A classic example is the 125% loan-to-value ratio product, which started as a private version of a Federal Housing Administration product known as Title One. The idea behind the original product was to give buyers extra cash to fix up the property they were buying. The 125% had no such restrictions.
The product's rapid ascent in the 1990s was followed by its equally rapid downfall as investors began to realize the rather risky nature of lending more than what a house is worth.
Subprime lending in the early days had tight controls, with pricing appropriate to the risk and very proactive servicers making sure the borrowers were able to make the payments. As competition grew, companies took more risks and the sensible underwriting of these loans went away.
Option (or pick-a-pay) adjustable-rate mortgages even have a proper place in the market. But a product intended for the safest of safe credit borrowers was being offered to anybody and everybody in order to qualify them to buy a house.
The latest hot item in the mortgage business is the mini-correspondent channel. When it is done right, with the proper controls by the investor, it is a legitimate way to create mortgage servicing rights. The lender is able to acquire the MSR associated with the loan at a lower cost than from a brokered loan or a loan originated by the retail unit in their own shop.

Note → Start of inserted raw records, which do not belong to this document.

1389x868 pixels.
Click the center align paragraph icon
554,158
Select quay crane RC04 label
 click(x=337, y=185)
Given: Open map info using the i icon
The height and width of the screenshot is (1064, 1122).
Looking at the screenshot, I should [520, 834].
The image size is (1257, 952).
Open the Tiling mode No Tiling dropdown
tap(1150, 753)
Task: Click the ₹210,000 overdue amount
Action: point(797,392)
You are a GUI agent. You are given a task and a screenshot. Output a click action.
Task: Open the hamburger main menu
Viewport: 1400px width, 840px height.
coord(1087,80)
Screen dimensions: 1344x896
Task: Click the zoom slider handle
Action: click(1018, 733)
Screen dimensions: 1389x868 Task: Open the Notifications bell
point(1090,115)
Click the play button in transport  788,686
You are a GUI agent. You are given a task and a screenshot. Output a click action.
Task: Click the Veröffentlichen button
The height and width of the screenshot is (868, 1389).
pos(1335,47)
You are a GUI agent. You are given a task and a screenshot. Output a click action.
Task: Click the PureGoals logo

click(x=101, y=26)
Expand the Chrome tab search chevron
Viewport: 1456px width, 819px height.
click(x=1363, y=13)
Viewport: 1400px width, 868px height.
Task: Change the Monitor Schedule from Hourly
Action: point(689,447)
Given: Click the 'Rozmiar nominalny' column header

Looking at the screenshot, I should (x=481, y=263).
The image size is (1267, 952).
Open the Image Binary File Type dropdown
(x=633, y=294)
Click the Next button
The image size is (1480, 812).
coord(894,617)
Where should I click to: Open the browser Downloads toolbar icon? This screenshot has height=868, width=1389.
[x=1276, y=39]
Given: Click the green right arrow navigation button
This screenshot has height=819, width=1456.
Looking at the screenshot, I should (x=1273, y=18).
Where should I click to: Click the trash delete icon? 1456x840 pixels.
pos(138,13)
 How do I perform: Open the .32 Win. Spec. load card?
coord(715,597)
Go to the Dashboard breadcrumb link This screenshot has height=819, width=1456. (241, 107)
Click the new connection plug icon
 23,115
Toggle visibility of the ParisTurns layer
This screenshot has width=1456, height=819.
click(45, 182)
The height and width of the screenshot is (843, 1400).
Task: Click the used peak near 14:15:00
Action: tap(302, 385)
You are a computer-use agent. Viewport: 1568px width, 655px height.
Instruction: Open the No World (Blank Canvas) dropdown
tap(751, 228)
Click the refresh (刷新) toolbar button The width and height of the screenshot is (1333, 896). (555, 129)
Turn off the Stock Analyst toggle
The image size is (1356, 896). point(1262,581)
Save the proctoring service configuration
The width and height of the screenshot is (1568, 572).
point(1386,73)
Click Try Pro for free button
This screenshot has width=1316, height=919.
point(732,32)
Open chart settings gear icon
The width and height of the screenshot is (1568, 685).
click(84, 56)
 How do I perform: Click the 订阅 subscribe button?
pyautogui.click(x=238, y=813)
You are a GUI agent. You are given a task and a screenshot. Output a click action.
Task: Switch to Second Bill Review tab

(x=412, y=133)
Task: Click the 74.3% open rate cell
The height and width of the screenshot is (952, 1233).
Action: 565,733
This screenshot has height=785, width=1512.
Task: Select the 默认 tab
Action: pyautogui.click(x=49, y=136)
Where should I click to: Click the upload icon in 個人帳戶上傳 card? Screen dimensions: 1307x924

But it seems everybody is now jumping into this space, both on the aggregator side as well as the originator side. There are many mortgage brokers who see the channel as a way to avoid disclosing fees because it is considered a true secondary market transaction. A large number of these firms lack the proper infrastructure in their back offices to be responsible for a line of credit.
Many lenders are jumping into this space, seeing the opportunity to gain market share to counter the refinance market drying up. Thus they are not pricing the loans commensurate with the risk.
To put it simply: Not every mortgage originator is capable of closing loans in its own name. And not every aggregator has the proper controls in place to make sure the mini-correspondents they are buying from are capable of closing in their own name.
The growth of mini-correspondent recalls the growth of the wholesale channel and of net branching. There were too many people willing to sign up any and every mortgage broker to be a wholesale originator or become a net branch for the organization without properly vetting them.
Lenders and originators, and most importantly, consumers, paid the price when the inevitable happened and these firms went out of business. With proper controls in place, the mini-correspondent channel can avoid joining the list of good ideas gone wrong. But is it too late?
Brad Finkelstein is the originations editor for National Mortgage News. The views expressed are his own.